Dentro da categoria de notícias consideradas como Fait Divers encontramos a violência: temática que os telejornais sabem da atração que provocam no público. Não é por acaso que atos de selvageria são apresentados com tamanha frequência, eles sabem que a violência é algo que seduz a plateia e que também vende (CALMON, 2004). Szpacenkopf (2003 apud NEGRINI, 2011) acredita que o excesso de violência, além de já fazer parte dos agendamentos dos telejornais, também consiste em um dos temas que mais interessam ao espectador.

Conforme uma reportagem do portal de notícias da Veja (2014b), imagens que têm relação com violência estão no topo das mais vistas, tanto na internet em geral quanto em sites de emissoras de notícias. Emoções como terror, culpa, medo ou satisfação se sobrepõem e se misturam no momento em que as cenas estão sendo assistidas; ao passo que provocam horror, também parecem hipnotizar com um magnetismo irrecusável.

Negrini (2011) pontua que os espetáculos compostos por violência e morte atraem o grande público, e Szpacenkopf (2003 apud NEGRINI, 2011) afirma que mesmo aqueles que dizem não gostar de violência terminam por serem fisgados e se interessando por notícias com tal conteúdo. Isso ocorre “[...] seja porque querem estar informados, seja porque precisam saber o que pode lhes acontecer, seja porque defensivamente podem ver na tela o que poderiam fazer, mas que são os outros que fazem” (SZPACENKOPF, 2003, p. 257 apud NEGRINI, 2011, p.4).

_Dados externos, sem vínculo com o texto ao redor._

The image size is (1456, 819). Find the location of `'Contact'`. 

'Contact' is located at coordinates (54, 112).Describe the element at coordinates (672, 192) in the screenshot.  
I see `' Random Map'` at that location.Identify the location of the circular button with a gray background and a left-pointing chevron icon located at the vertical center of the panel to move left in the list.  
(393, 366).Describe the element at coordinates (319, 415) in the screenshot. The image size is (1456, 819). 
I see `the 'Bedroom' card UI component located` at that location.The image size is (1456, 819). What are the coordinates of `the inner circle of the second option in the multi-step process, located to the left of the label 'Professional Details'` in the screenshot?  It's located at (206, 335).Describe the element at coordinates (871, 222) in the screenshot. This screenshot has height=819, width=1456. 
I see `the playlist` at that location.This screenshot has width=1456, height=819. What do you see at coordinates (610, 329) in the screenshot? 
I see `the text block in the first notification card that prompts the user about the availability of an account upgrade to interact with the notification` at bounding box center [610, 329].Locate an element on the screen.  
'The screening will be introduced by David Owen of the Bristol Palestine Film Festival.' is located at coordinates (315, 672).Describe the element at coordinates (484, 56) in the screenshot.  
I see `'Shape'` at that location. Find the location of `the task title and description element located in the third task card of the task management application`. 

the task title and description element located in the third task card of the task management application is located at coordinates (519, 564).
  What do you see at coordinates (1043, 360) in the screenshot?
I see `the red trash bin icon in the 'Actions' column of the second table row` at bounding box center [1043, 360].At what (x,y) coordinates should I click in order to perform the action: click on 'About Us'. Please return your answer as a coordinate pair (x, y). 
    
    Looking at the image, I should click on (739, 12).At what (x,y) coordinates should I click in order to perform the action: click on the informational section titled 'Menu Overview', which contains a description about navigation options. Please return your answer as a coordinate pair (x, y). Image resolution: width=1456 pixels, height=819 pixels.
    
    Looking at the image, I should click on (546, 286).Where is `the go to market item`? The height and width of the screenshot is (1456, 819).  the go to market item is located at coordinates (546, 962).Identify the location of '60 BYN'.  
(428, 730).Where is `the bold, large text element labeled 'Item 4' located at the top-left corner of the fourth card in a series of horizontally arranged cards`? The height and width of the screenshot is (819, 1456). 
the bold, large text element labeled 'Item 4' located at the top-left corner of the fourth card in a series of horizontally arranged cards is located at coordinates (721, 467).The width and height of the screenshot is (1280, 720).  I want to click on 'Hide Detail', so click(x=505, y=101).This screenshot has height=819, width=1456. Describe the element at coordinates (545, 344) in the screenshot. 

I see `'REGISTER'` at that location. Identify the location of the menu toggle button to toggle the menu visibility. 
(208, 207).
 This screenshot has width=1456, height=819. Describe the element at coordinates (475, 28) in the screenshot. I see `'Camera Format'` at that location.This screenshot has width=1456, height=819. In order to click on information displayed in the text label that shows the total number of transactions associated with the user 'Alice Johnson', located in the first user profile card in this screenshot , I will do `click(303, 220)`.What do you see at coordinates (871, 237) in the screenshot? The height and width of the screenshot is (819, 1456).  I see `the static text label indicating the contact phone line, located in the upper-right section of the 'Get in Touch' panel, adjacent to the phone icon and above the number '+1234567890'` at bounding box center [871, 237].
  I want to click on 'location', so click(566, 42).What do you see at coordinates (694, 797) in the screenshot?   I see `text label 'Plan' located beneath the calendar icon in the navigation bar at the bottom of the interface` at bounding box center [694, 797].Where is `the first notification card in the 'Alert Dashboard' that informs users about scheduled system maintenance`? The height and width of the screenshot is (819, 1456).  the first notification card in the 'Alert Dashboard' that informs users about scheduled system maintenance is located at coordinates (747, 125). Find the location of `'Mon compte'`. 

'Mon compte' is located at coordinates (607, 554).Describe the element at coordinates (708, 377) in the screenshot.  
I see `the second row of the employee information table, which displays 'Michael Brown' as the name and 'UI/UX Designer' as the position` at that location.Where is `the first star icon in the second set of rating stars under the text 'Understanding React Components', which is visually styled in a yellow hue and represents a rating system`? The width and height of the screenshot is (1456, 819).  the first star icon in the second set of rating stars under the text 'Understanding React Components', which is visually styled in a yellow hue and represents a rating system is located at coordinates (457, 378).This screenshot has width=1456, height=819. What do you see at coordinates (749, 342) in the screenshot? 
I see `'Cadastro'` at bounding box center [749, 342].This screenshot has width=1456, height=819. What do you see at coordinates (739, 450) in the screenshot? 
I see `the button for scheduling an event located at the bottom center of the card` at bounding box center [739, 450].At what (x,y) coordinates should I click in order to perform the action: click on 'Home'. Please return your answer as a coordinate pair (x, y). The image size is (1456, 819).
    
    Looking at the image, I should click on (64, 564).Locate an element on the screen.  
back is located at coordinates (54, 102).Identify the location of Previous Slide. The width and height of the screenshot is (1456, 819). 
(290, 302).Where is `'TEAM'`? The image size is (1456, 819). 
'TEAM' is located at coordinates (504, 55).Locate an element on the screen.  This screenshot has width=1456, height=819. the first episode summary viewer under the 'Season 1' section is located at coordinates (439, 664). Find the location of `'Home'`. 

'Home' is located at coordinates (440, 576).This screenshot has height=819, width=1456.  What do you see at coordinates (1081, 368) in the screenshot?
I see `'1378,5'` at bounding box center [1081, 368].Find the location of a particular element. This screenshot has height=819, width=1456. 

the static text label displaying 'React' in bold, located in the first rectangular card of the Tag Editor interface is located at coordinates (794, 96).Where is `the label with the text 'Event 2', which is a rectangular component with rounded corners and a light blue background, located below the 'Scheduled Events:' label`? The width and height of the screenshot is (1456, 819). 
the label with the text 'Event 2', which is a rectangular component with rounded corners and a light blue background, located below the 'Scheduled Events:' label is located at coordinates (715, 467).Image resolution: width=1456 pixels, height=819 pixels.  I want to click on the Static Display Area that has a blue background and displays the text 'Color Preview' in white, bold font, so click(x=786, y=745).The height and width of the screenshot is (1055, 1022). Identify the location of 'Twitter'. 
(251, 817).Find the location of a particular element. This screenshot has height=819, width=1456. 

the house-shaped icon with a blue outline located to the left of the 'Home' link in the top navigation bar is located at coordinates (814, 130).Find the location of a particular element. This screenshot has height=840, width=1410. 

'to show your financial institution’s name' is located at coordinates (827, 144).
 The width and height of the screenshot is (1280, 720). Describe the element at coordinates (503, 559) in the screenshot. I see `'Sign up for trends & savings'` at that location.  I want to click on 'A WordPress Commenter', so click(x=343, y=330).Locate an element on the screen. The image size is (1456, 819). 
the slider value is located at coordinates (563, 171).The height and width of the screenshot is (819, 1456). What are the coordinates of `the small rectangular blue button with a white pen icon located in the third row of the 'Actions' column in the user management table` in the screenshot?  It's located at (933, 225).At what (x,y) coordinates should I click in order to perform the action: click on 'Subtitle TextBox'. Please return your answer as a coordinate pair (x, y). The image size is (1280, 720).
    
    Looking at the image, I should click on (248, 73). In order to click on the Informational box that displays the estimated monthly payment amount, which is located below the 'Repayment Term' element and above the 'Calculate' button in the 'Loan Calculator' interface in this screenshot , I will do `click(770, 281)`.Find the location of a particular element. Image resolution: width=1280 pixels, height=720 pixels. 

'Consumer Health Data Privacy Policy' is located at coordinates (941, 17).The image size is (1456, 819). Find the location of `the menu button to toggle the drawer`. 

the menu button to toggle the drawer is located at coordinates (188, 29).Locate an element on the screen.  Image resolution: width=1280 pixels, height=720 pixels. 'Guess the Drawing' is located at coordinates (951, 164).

É fato que a apresentação da morte nos telejornais é muitas vezes solapada por ingredientes que se sobrepõem à mera apresentação do fato ocorrido. Conforme Negrini (2011), vão ao ar cenas que exibem as emoções, aflições e angústias dos familiares ou amigos; também são mostrados depoimentos e sentimentos dessas pessoas para com a morte. Calmon (2004) pontua que a vida das pessoas passa a ser expetacularizada e que isso é um desrespeito com a intimidade daqueles que sofrem.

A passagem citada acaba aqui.